In some disagreements we end up far from Boundless. We can feel trapped and pinned down. Stuck in a circular argument with emotions running hot. These arguments sometimes need external help to settle. If this is the case, can we mend those bridges, or do we consider them burned and gone?
I watched two colleagues repeat an argument over and over to each other. ‘Kate’ was in charge of a pet project and her supervisor had decided to outsource it at great expense. Kate felt cheated and disrespected. She was furious the project was being outsourced with outrageous fees when it could have been done internally by her.
The supervisor felt the project was not core to Kate’s duties. It was distracting her from her main responsibilities. Kate was also behind on the project deliverables as she was trying to juggle her main job as well. She was not able to service either properly.
The arguments went back and forth, neither acknowledging or appreciating the other’s point of view. Each felt their perspective trumped the other’s:
Kate: It’s crazy to spend so much money on a contractor! Who cares if it’s a little behind schedule.
Supervisor: The project needs to be delivered and your work needs to get done. The investment is worth getting the project done.
Cue slamming doors, raised voices, and flustered red faces.
The frustration led both of them to flight and fight mode, an ‘amygdala hijack’. The amygdala, our survival mechanism in the brain, flooded their bodies full of adrenaline and cortisol. Short term memory shut down, heart rate elevated, focus narrowed. We can’t learn or process things cognitively very well in this state. That’s why arguments often go around and around. Logic cannot circuit break a brain in survival mode.
They called in a mediator.
It wasn’t pretty. Each accused the other of not respecting them, of not listening. In the end, Kate chose to leave the organisation. The bridge was well and truly burned.
Can we come back from this? If so, how?
When I first arrived in Australia from Canada, on my very first day in Canberra I went for a walk. Everything seemed so different! The way people spoke was funny. The birds were so colourful and with such crazy songs!I thought a Kookaburra was a monkey.
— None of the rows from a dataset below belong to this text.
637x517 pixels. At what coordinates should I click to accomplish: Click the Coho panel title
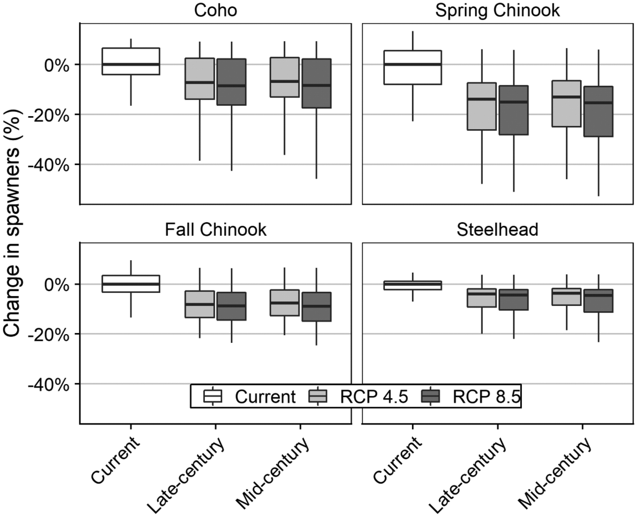(x=215, y=10)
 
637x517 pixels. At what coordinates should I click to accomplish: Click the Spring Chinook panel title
(x=497, y=10)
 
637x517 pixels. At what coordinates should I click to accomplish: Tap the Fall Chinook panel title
(x=215, y=230)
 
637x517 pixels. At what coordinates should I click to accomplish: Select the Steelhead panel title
(x=497, y=230)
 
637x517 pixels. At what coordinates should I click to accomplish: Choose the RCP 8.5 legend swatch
(x=430, y=397)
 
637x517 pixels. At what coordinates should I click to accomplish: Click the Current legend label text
(x=265, y=397)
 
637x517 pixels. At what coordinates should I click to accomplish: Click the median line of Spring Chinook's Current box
(x=413, y=64)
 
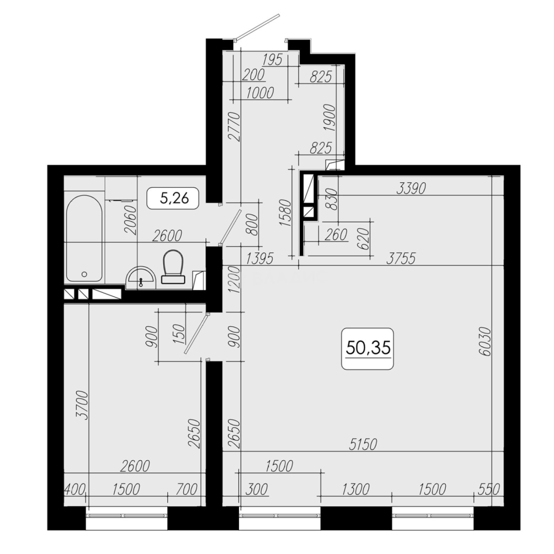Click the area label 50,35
368,348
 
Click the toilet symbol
172,266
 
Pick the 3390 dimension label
411,189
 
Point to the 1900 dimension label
329,119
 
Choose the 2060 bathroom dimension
131,220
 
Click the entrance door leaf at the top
258,27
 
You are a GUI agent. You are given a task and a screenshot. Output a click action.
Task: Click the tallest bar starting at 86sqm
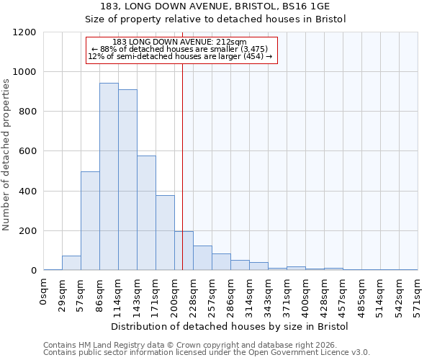(109, 176)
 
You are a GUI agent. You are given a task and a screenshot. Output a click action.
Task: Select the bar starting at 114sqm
(127, 180)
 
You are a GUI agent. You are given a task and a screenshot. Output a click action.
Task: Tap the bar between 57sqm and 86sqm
(90, 220)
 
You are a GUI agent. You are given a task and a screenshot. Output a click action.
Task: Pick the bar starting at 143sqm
(146, 213)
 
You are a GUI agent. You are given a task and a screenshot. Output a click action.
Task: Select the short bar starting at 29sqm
(71, 263)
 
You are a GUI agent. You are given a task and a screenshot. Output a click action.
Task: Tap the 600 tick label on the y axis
(27, 151)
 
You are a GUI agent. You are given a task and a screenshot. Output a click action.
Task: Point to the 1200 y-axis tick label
(24, 32)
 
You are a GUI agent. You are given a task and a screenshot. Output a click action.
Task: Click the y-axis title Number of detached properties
(6, 155)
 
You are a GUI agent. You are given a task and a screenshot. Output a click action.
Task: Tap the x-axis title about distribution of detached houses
(230, 327)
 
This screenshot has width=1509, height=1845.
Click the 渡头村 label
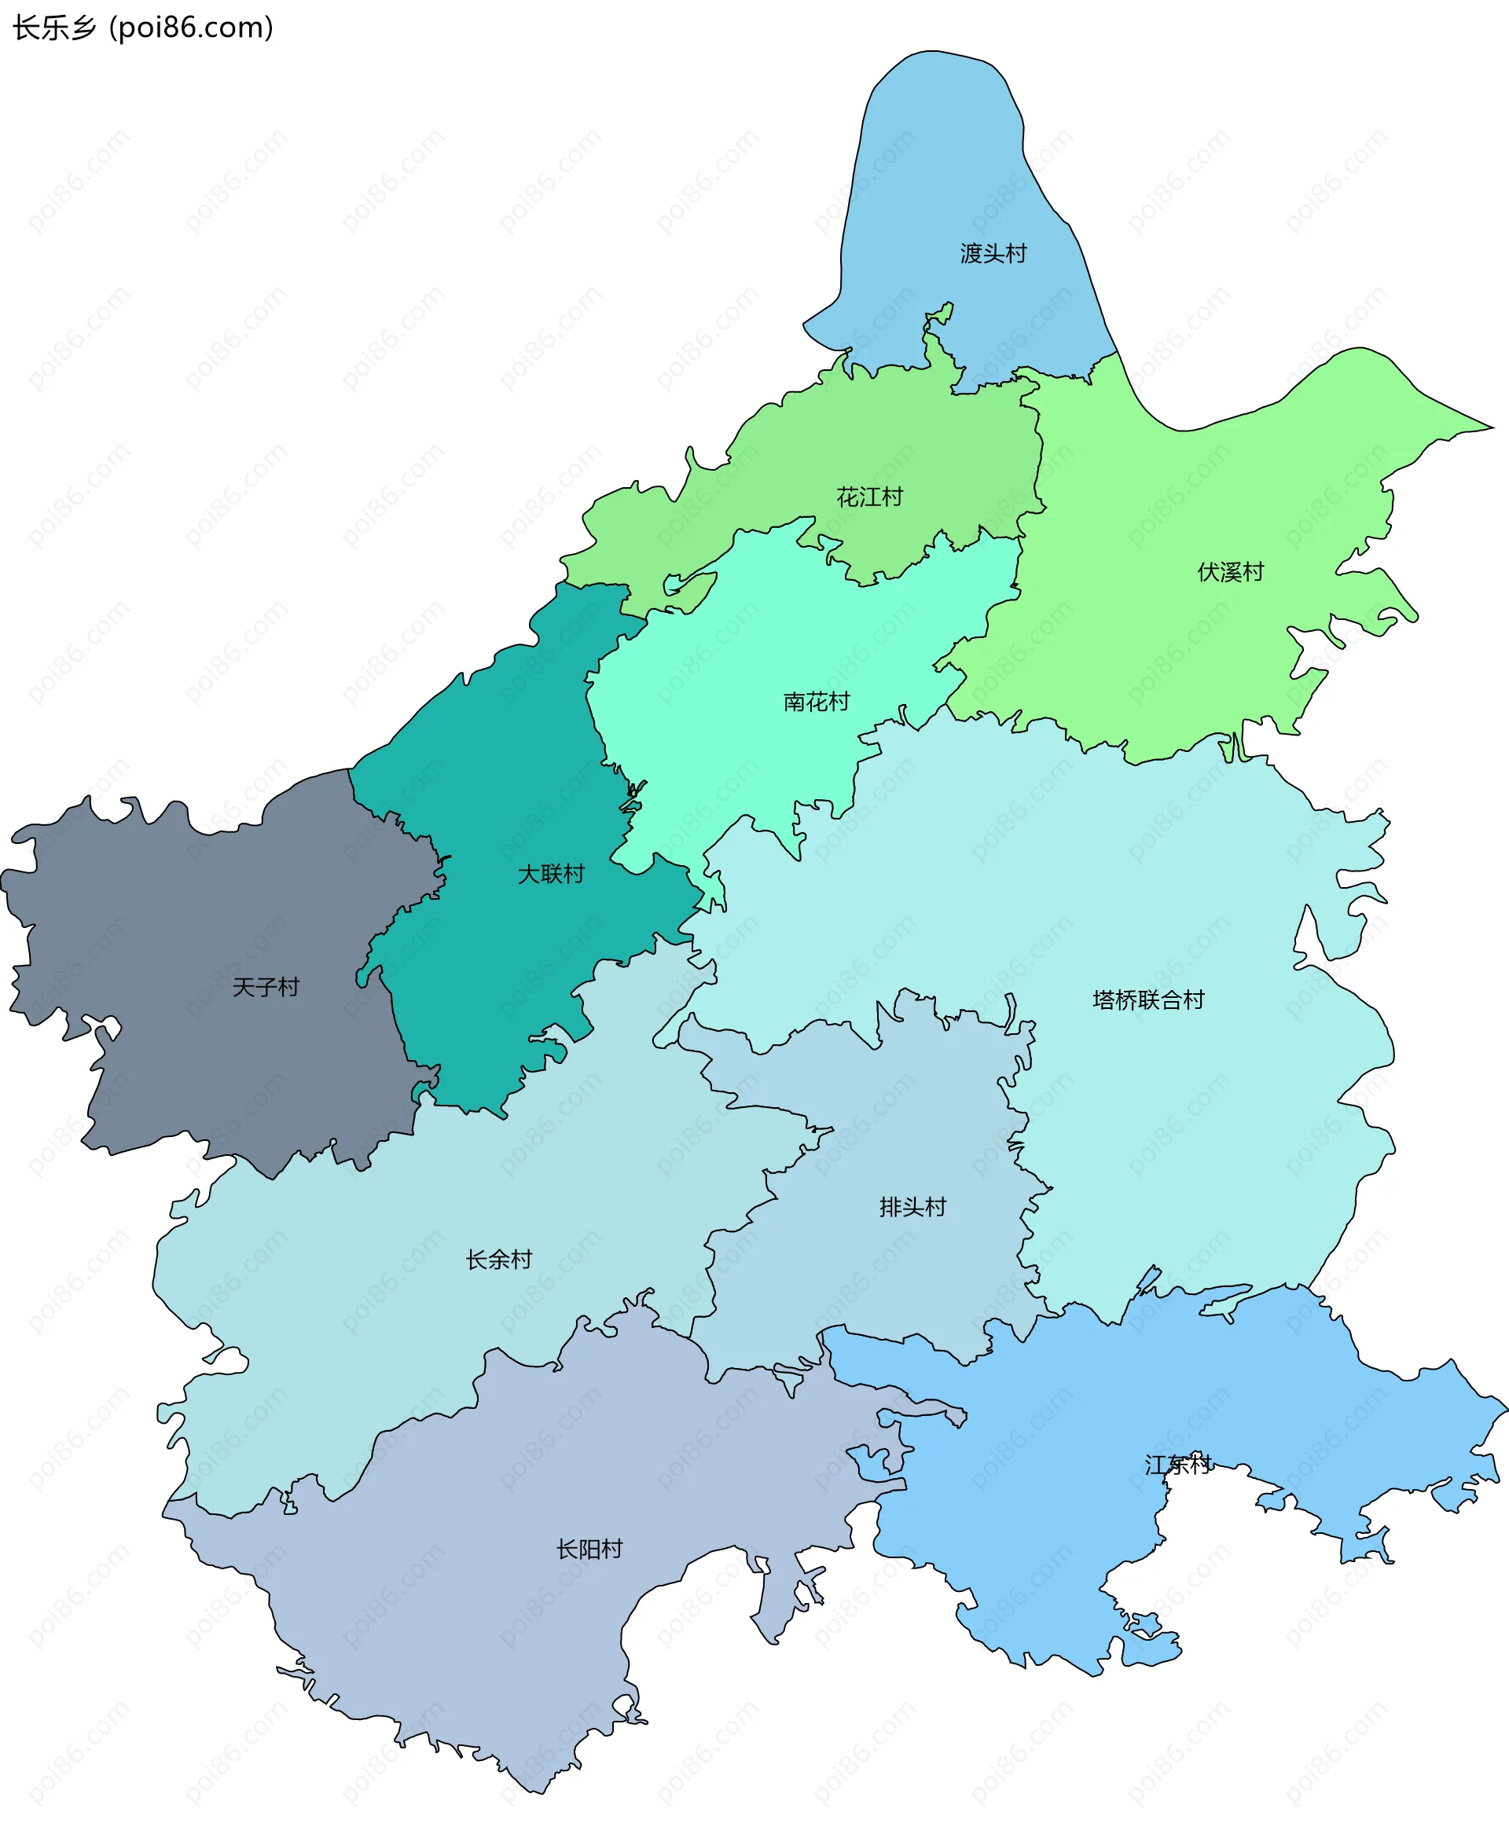pos(993,254)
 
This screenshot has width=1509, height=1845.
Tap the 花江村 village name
pos(869,497)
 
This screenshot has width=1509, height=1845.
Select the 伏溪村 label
pos(1230,572)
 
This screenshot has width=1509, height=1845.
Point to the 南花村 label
pos(817,702)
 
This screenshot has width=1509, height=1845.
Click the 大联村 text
pos(551,874)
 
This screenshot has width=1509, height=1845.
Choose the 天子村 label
pos(265,987)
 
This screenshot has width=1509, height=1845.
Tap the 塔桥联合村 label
pos(1148,1000)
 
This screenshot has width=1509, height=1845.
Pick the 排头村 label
pos(912,1207)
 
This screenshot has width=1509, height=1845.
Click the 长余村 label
pos(498,1260)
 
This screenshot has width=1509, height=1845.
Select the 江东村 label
pos(1178,1465)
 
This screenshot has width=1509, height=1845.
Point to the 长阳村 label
pos(589,1549)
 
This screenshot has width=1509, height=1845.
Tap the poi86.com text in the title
pos(191,28)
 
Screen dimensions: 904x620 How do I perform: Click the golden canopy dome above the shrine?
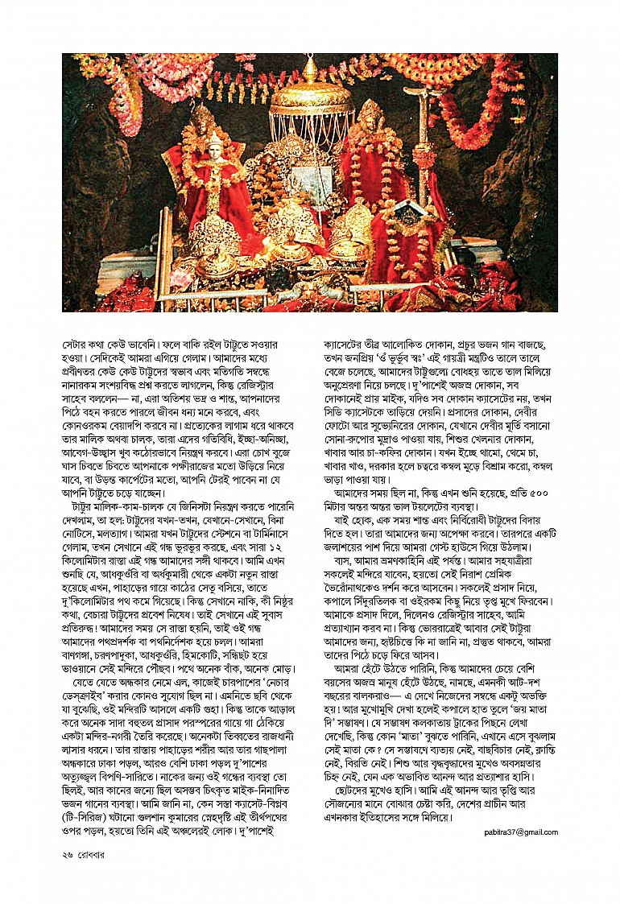tap(311, 96)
Then there were the trees.
All the trees had this bark hanging off them in great long strips. I’d never seen a eucalyptus before, and certainly never seen a tree shedding bark.
I thought, “what’s wrong with all these trees? Why are they all dying?”
I found out later the trees were perfectly healthy. This is what this species of tree did: shed bark.
We can only make an interpretation of what we see from what we have known before. We make sense of what we are experiencing from the database of old experiences. I had no database for kookaburra song and certainly none for trees shedding bark. It took someone else to give me new information and knowledge to make a different assessment.
In disputes, we are making an interpretation of events based on our own personal database. We are stuck with this interpretation unless we add new information, new perspective to the database.
It’s only compassion and curiosity that will open our hearts and minds to other points of view.
It is possible to rebuild a bridge once we’ve burned it. It takes a willingness to see the world through a different lens. It takes compassion for our self and the other person. It takes forgiveness for past wrongs – real and imagined, It takes forgiveness of the other, and forgiveness of our self.
This is the hard work of the heart.
If we are to be truly Boundless Leaders, we need to mend what drags us down into pain.Then we can be free.
What do you think? Are there some bridges once burned cannot be rebuilt? Have you ever mended a huge divide? Why did you decide to do it? How did you get it done?